Par Lui, avec Lui et en Lui, à Toi, Dieu le Père Tout-Puissant, dans l’unité du Saint-Esprit, tout honneur et toute gloire pour les siècles des siècles ! Amen.
Chorale : « Oh ! Jésus, mon sauveur »
Invitation : Manger ce pain et boire ce vin, c’est partager la table du Ressuscité, c’est entrer dans le festin du Royaume. Venez, car tout est prêt ! (Et n’oubliez pas vos livrets de chants !)
Même si vous ne souhaitez pas prendre la communion, je vous invite à rejoindre le cercle si vous le voulez bien, car c’est d’ici que se terminera notre culte. Au moment où passeront le pain et le vin, vous pourrez indiquer simplement que vous ne communiez pas.
Fraction, élévation : en rompant le pain Le pain que nous rompons est communion au corps du Christ ressuscité ! en élevant la coupe La coupe de bénédiction pour laquelle nous rendons grâce est communion au sang du Christ ressuscité !
Distribution
Action de grâces : Dieu notre Père, en ce jour nous célébrons la victoire de la vie sur toute mort. Par cette communion, tu fais jaillir en nous l’espérance : rien ni personne ne pourra désormais nous séparer de toi.

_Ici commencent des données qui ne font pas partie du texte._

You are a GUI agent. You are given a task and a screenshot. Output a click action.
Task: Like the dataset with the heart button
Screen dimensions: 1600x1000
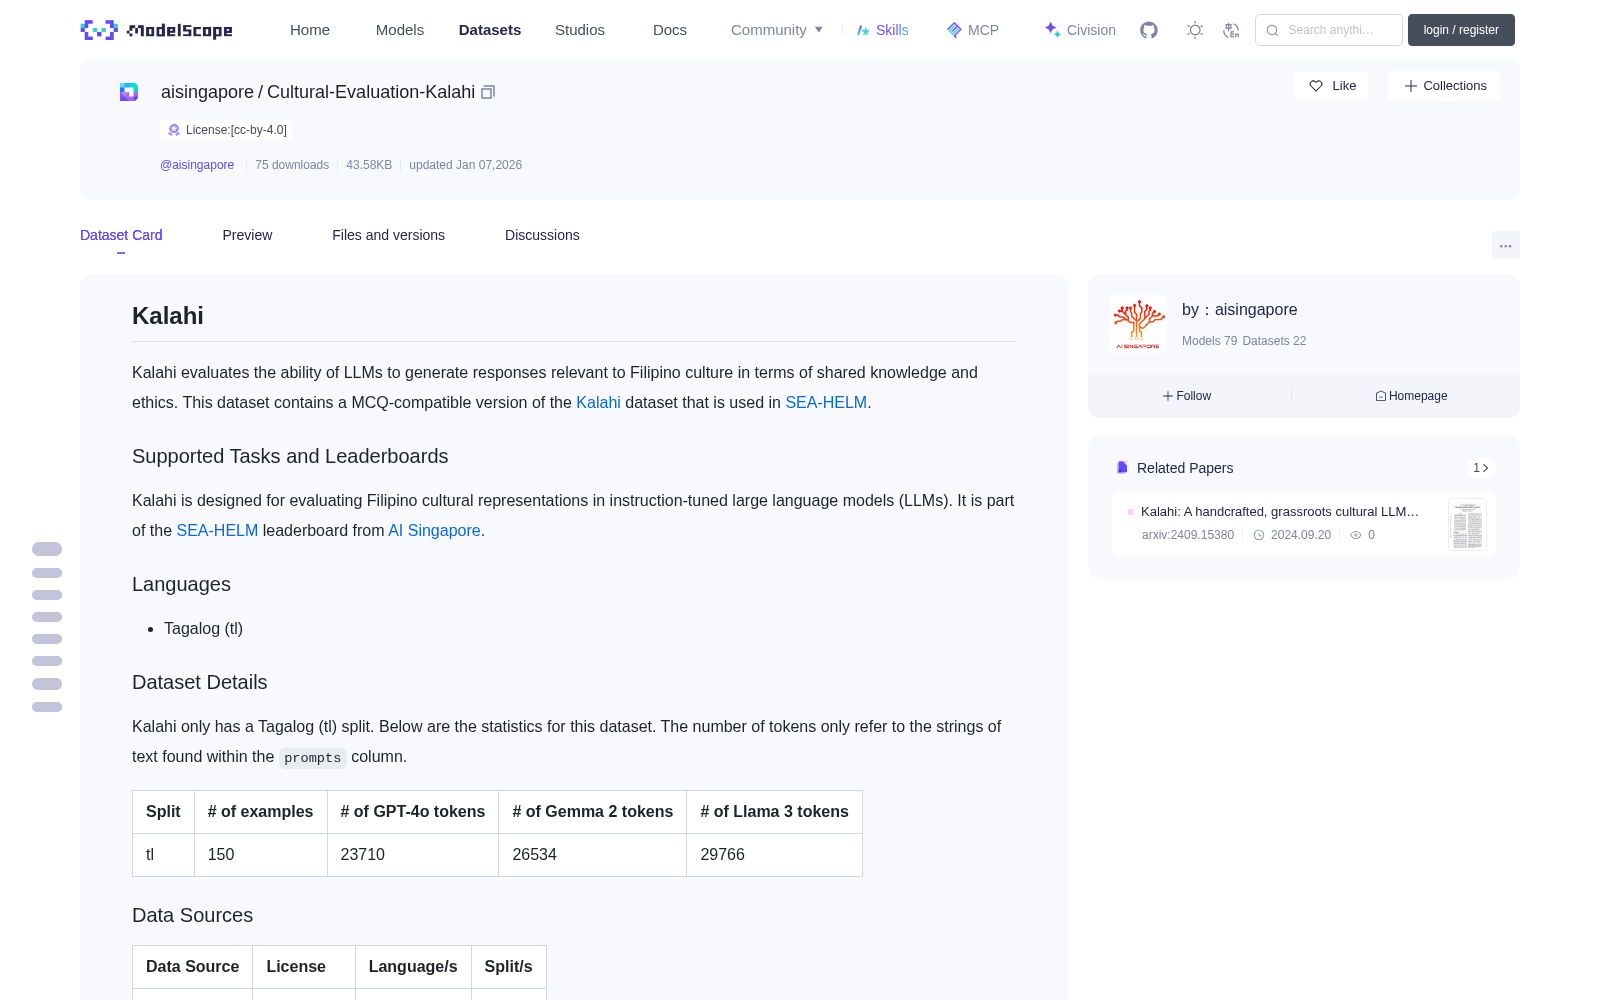point(1331,86)
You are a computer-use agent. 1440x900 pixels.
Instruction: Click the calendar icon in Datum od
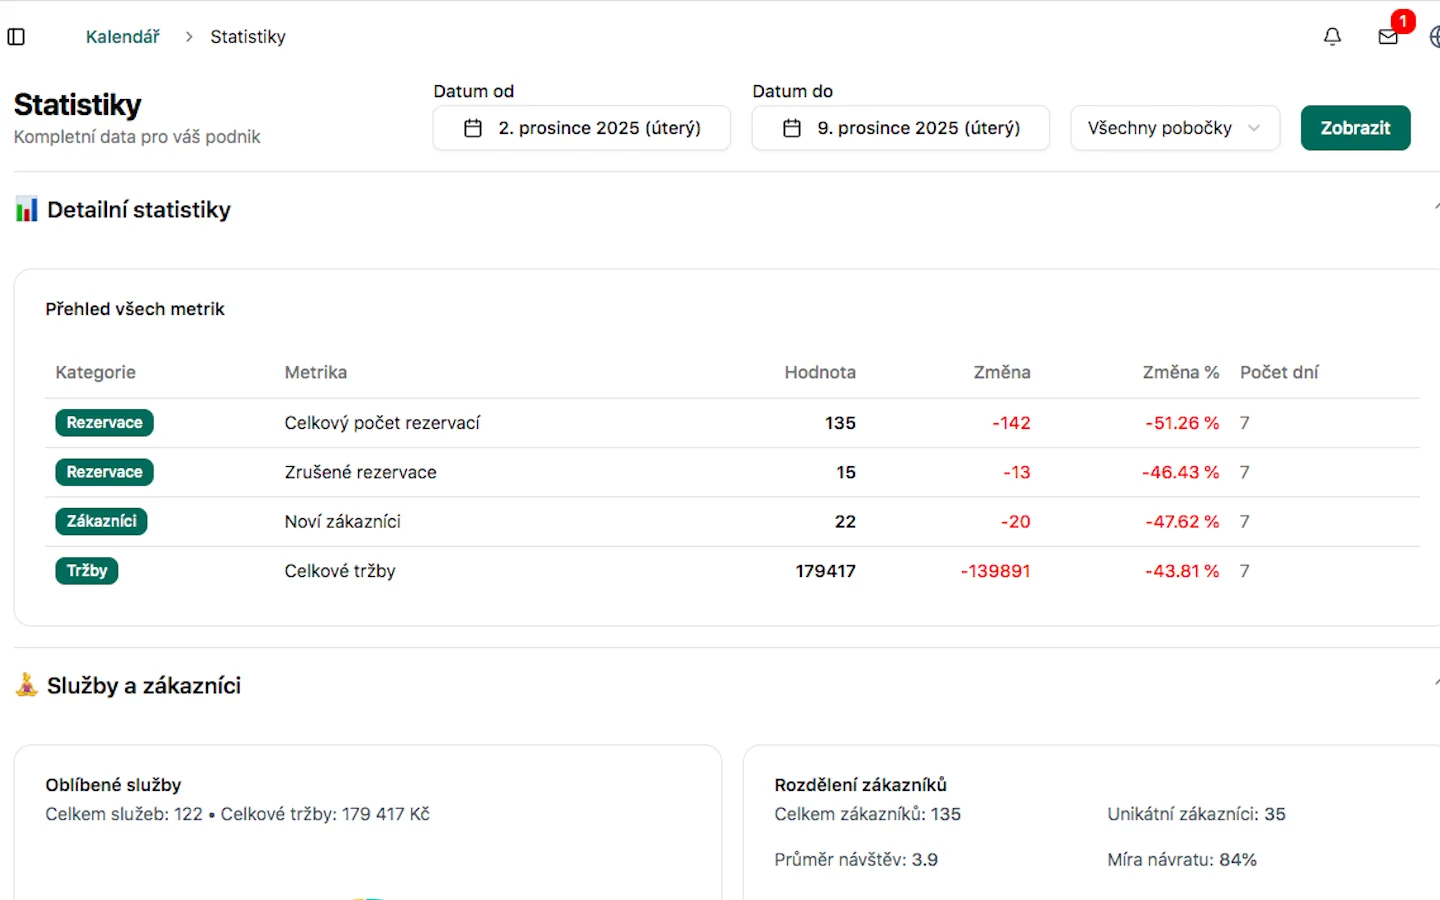pyautogui.click(x=473, y=128)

En Jésus-Christ, main dans la main,
nous te disons la prière qui fait de nous tes enfants :
Notre Père qui es aux cieux…
Exhortation et bénédiction
Heureux les agnostiques. Heureux ceux et celles qui doutent. Ceux et celles qui n’ont rien à offrir. Heureux les enfants qui n’arrivent pas à patienter pendant le culte. Heureux les pauvres en esprit. Vous êtes du ciel et Jésus vous bénit.
Heureux ceux et celles que personne ne remarque. Les élèves qui s’assoient seuls à la table du réfectoire. Les blanchisseurs à l’hôpital. Les prostituées et les balayeurs de nuit. Ceux et celles qui sont enfermés. Les adolescents qui cherchent à cacher leurs cicatrices. Heureux les doux.

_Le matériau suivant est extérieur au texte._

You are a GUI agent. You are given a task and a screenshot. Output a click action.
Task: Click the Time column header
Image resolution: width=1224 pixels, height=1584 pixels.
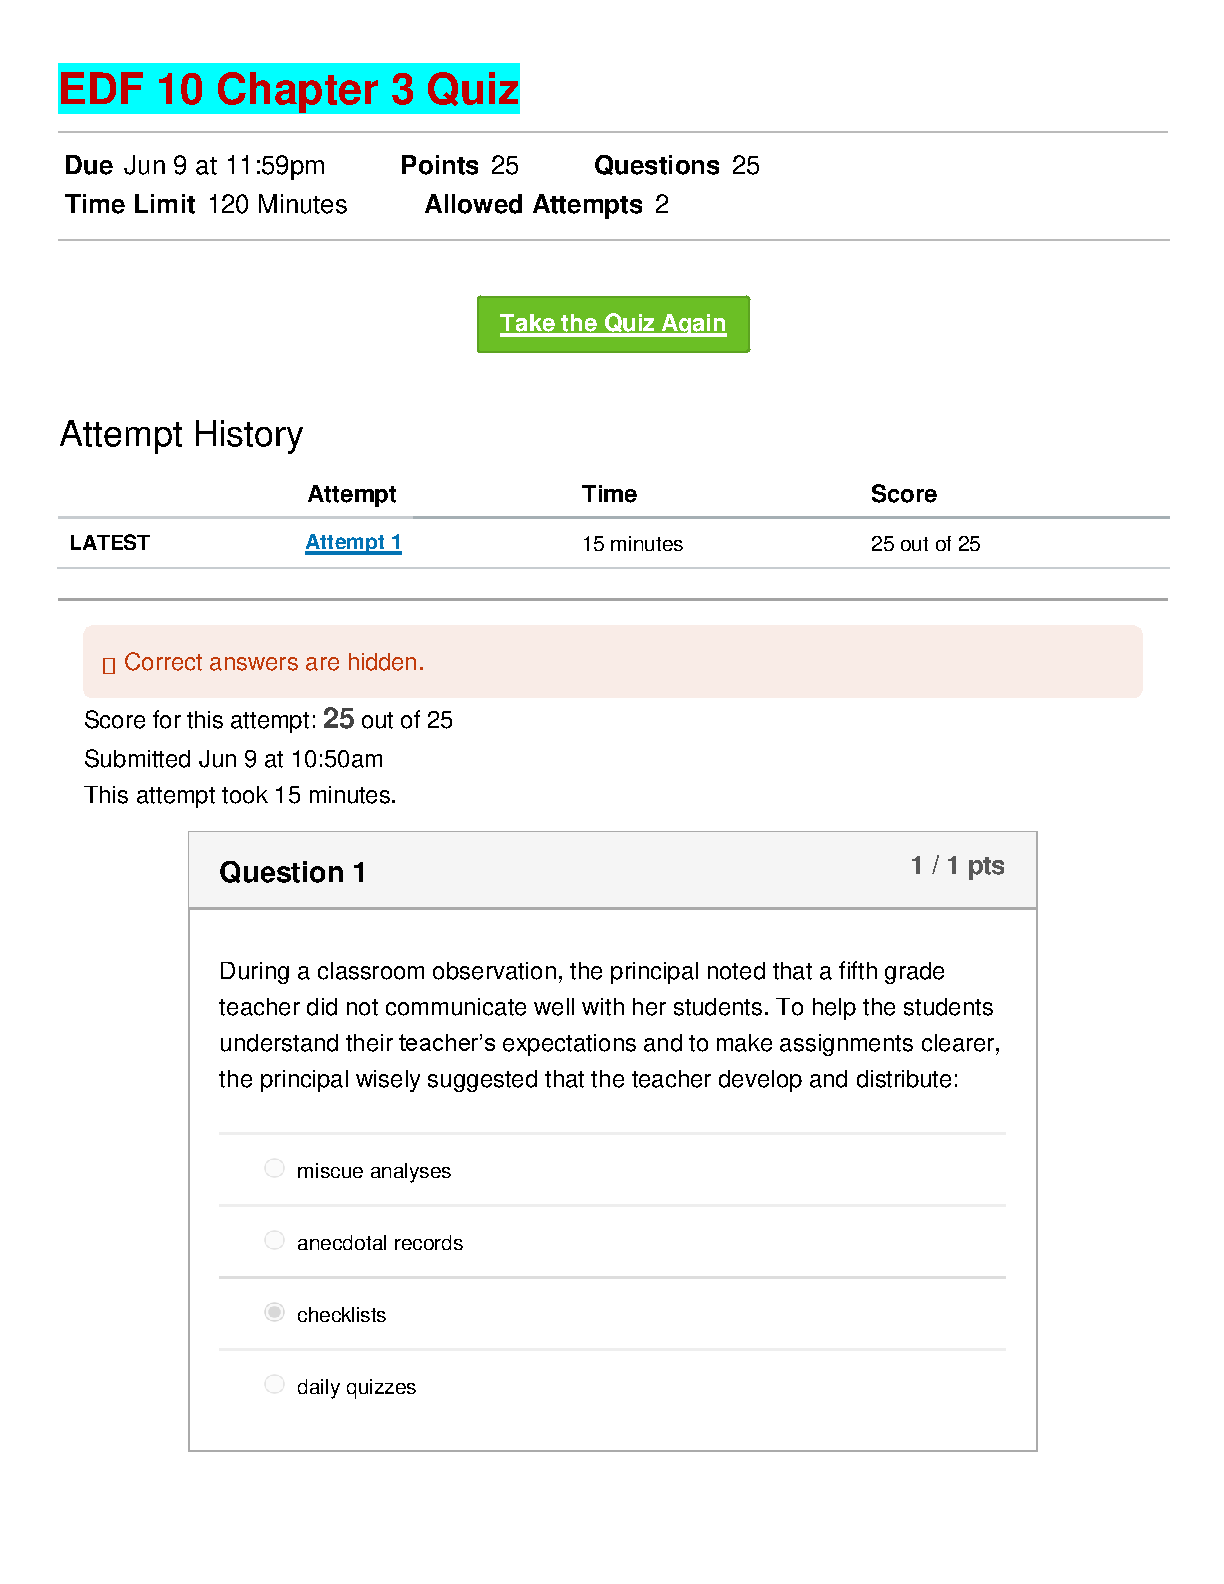click(x=609, y=494)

Vous êtes du ciel et Jésus vous bénit.
En avant, ceux et celles qui ont aimé suffisamment pour savoir ce qu’est la perte. En avant, celles qui ne peuvent pas s’effondrer parce qu’elles doivent rester debout pour tous les autres. En avant, ceux qui « ne s’en sont pas encore remis ». En avant ceux qui pleurent.
Vous êtes du ciel et Jésus vous bénit.
J’imagine Jésus ici, en train de nous bénir parce que c’est la nature de notre Seigneur. Ce Jésus, qui a pleuré sur la tombe de son ami Lazare, a tendu l’autre joue et a pardonné à ceux qui l’ont cloué sur une croix. Il était le bonheur de Dieu – la bénédiction de Dieu pour les faibles, dans un monde qui n’admire que les forts.
Jésus nous invite à participer à une histoire plus grande que nous-mêmes, plus grande que notre imagination. Mais, toutes et tous, nous devons raconter cette histoire avec l’accent scandaleux du matin de Pâques. Nous sommes des créatures qui racontons des histoires parce que nous sommes créés à l’image d’un Dieu qui raconte des histoires. Puissions-nous ne jamais négliger ce don de l’annonce de la Bonne Nouvelle. Puissions-nous ne jamais perdre le goût de cette annonce[9] : le Christ est ressuscité, alléluia !
Les mains levées
Dieu vous bénit et vous garde.
Il vous envoie porter sa Bonne Nouvelle d’amour et de vie,
Lui qui est Père, Fils et Saint-Esprit !
Amen.
Recueil Alléluia, cantique : 34/18 : « À toi la gloire », str. 1, 2 et 3, p. 456.
Sonnerie de cloches à la volée
[1] Chapitre 2, versets 10 à 13
[2] Jean 12, 15 cf. Za 9, 9
[3] Francine Carrillo, Le Plus-que-vivant, Labor et Fides, 2009.
[4] 1 Jean 4, 19
[5] Lytta Basset, Ce lien qui ne meurt jamais, Albin Michel, p. 11.
[6] Lytta Basset, op. cit., p. 12.
[7] Romains 6, 4
[8] Extrait de : Andrée Chédid, « Saison des hommes ».
[9] Librement inspiré de la prière finale du service funèbre de Rachel Held Evans.